▶ [Your objective]: Pull from the data below each line where the word "agent" occurs, and copy it.

*** Begin section ***

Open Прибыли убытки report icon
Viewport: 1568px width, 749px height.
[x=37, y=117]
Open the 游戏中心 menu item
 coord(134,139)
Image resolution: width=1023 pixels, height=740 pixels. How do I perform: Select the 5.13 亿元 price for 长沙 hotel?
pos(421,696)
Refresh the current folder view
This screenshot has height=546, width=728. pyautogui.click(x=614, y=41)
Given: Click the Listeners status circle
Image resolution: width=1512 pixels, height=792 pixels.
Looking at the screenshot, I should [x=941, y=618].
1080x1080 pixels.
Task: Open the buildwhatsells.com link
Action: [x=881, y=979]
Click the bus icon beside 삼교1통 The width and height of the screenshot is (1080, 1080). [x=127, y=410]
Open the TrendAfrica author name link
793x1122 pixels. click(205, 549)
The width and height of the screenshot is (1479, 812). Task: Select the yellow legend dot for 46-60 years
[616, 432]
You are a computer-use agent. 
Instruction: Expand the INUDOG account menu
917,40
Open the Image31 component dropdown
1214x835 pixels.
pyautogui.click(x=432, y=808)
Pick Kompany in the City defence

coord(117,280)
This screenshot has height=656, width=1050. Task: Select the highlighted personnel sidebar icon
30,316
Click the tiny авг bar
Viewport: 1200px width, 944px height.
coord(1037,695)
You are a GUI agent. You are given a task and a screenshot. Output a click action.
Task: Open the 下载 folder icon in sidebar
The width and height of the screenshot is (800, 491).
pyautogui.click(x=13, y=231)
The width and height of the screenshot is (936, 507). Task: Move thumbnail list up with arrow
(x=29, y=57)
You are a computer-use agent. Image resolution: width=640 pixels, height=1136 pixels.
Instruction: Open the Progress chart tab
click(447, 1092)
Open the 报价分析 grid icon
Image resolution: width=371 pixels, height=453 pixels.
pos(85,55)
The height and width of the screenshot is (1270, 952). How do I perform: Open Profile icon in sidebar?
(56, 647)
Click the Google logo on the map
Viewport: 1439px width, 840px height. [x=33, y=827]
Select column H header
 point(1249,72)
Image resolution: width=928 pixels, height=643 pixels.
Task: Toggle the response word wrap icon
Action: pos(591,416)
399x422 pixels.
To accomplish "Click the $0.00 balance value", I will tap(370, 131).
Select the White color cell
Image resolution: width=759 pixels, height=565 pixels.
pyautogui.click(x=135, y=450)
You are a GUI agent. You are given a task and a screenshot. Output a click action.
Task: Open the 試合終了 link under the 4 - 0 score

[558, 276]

*** End section ***

▶ [Response to the exercise]:
You are a computer-use agent. 
You are a GUI agent. You are given a task and a screenshot. Output a click action.
You are a computer-use agent. Image resolution: width=640 pixels, height=1136 pixels.
You are a GUI agent. You are given a task and a screenshot. Output a click action.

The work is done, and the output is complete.